### [AIM OF THE TASK]
Stop at the line containing "Open the Flows": every line of the listing from the first up to that one must be set down exactly.

### [GIVEN ENTRIES]

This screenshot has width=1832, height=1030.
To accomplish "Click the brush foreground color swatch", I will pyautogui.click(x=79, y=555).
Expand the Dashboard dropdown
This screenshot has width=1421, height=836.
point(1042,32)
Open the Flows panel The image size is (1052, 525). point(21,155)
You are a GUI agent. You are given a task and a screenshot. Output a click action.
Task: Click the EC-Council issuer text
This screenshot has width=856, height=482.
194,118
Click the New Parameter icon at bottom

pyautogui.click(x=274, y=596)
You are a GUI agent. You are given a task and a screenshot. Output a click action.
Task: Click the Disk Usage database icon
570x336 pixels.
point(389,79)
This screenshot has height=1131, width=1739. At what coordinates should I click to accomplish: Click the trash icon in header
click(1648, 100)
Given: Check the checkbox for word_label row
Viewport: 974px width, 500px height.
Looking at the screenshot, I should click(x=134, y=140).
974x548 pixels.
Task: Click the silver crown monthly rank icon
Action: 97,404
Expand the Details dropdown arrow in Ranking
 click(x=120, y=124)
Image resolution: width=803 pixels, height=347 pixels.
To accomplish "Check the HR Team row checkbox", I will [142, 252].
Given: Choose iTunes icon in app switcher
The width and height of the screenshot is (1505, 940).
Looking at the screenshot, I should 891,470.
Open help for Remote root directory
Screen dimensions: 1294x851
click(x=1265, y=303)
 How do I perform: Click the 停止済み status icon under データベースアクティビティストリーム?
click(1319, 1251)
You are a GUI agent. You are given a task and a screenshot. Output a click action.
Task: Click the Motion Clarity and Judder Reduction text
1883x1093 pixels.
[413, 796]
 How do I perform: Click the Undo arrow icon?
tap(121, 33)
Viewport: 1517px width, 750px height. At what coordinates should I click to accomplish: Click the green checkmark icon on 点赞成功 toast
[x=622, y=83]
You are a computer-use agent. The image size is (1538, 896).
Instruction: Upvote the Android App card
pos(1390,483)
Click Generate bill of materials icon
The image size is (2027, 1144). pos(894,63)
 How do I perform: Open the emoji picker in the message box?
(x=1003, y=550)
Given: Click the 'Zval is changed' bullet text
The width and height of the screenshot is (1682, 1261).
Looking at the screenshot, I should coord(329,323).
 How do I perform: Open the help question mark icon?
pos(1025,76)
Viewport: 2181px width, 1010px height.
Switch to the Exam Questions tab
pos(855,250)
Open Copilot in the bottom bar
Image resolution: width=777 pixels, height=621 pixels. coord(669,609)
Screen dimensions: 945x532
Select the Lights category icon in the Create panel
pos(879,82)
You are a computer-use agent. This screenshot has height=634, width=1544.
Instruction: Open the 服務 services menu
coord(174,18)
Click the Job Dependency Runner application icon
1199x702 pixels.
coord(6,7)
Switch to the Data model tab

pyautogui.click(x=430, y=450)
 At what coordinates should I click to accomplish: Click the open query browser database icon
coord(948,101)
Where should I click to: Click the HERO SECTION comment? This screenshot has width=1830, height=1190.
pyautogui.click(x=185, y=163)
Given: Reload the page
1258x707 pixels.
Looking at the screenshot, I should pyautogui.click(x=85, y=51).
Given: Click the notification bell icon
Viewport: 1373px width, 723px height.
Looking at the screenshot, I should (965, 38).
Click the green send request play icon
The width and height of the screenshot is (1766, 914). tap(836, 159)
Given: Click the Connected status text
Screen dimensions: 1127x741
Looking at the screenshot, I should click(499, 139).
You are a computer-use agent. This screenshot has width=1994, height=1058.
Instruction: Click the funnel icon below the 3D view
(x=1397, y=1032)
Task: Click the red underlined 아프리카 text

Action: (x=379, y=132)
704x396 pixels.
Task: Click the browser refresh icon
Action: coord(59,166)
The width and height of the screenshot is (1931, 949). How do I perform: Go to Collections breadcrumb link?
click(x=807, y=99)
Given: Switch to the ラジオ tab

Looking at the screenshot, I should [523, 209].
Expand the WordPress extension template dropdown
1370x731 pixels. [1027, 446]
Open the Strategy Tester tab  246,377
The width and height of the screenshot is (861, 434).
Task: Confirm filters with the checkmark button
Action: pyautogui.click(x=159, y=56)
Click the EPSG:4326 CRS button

### [RESULT BELOW]
This screenshot has width=1832, height=1030.
To accomplish "Click the brush foreground color swatch", I will pyautogui.click(x=79, y=555).
Expand the Dashboard dropdown
This screenshot has width=1421, height=836.
point(1042,32)
Open the Flows panel The image size is (1052, 525). point(21,155)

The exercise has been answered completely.